=== SOURCE DATA ===

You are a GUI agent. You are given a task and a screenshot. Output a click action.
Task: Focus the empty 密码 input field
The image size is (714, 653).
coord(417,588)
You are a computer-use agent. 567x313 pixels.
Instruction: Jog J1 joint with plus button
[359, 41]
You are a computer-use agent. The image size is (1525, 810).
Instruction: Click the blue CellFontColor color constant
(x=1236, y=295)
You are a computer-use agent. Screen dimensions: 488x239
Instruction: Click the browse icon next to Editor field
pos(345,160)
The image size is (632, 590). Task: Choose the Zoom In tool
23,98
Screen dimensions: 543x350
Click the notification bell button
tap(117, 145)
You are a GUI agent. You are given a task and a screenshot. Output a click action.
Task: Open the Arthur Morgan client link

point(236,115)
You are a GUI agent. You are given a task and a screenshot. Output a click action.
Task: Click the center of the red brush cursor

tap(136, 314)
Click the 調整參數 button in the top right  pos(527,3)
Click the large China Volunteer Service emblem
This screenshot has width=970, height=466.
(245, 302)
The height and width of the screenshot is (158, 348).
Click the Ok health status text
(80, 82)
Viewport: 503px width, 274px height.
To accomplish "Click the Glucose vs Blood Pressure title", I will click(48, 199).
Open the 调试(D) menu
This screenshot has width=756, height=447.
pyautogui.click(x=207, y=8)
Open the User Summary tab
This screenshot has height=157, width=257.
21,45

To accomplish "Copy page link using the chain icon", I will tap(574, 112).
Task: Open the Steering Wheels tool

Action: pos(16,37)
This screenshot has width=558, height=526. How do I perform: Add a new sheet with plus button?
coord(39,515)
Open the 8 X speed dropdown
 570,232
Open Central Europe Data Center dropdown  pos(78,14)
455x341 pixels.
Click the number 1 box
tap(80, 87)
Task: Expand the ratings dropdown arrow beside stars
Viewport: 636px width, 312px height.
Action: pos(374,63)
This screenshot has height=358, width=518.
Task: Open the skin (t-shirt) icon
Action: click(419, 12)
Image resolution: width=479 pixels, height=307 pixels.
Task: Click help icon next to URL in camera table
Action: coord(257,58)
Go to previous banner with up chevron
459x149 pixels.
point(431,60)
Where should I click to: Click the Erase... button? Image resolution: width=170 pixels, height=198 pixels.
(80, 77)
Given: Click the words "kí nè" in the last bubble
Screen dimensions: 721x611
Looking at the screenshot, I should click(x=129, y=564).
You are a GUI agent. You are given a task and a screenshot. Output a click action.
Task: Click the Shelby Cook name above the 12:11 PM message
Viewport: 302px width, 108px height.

===

PROBLEM DESCRIPTION :: Extract every line of the records above that contains the string "with", matching case exactly.

TASK RESPONSE ::
Instruction: Jog J1 joint with plus button
This screenshot has width=558, height=526. How do I perform: Add a new sheet with plus button?
Go to previous banner with up chevron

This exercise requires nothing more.